The mass ascent of stars and cineastes up the red carpet—les marches, in local parlance—is a typical Cannes undertaking, a swirl of chaos administered with unbending bureaucratic punctilio. The festival organizers, wishing to maintain even spacing between the luminaries mounting the stairs, had issued precise, to–the–minute instructions. Under no circumstances were we to exit the car prematurely, lest Burns's group mingle inadvertently with Bollywood bombshell Aishwarya Rai's in a paparazzo shot.

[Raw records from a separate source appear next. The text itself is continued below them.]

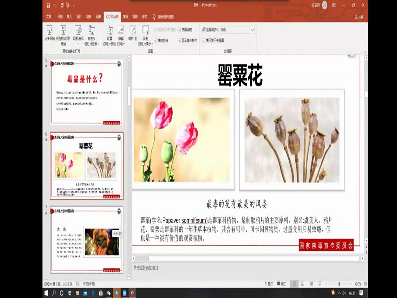
Task: Switch to the Insert (插入) ribbon tab
Action: pos(69,16)
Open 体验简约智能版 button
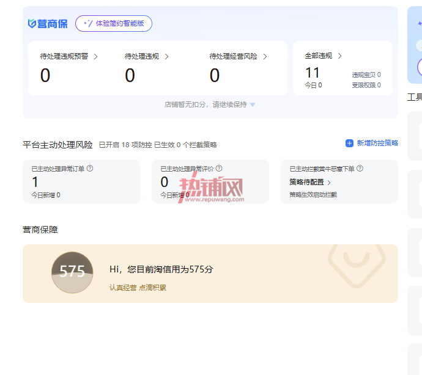Viewport: 422px width, 375px height. [x=114, y=23]
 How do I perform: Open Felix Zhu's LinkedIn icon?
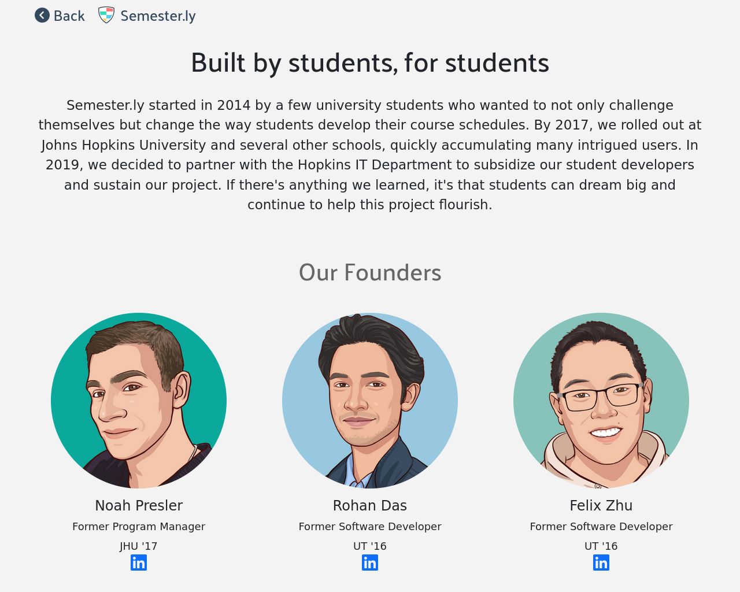tap(601, 563)
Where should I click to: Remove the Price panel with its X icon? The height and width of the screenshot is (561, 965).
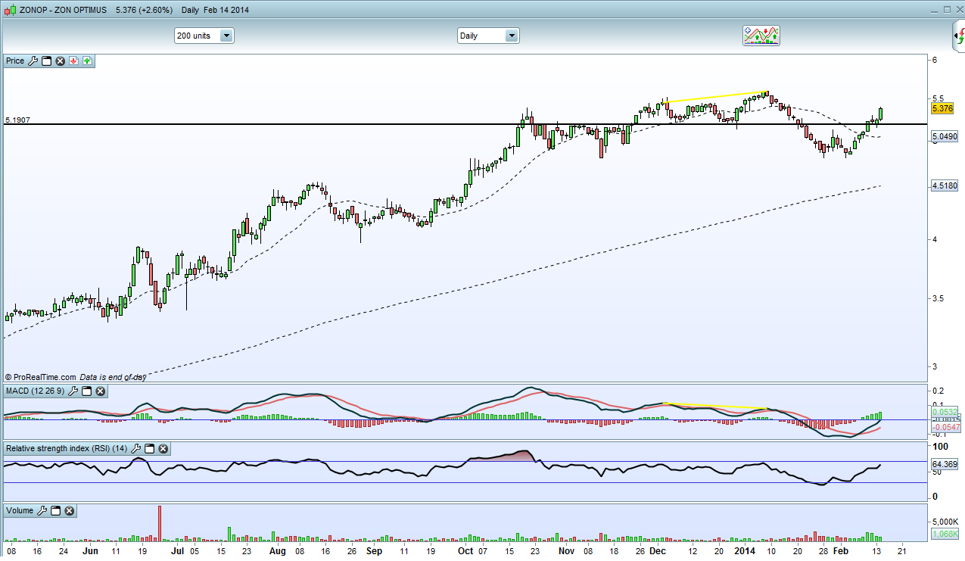tap(60, 61)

The usual Cannes drill for a visiting auteur, but in Burns's case the incongruity seemed especially pronounced. He is as worldly as any director I've ever met—and far more knowledgeable than most—and no more prone to false modesty. But he also maintains a small–town, artisanal sensibility. For nearly 30 years, he has lived and worked in the hamlet of Walpole, New Hampshire. He is the village filmmaker, a role he also takes on for the PBS–watching public. And yet a Cannes debut can be grueling, disorienting, and perhaps also a bit of a letdown. The War, shown out of competition in a special program celebrating the festival's sixtieth anniversary, was widely believed, at nearly 900 minutes, to be the longest film ever shown in Cannes. This length posed a challenge to festivalgoers whose schedules were already crowded with screenings (to say nothing of parties, press lunches, and the hours of e–mailing and telephoning often required to get into them), and the turnout was sparse.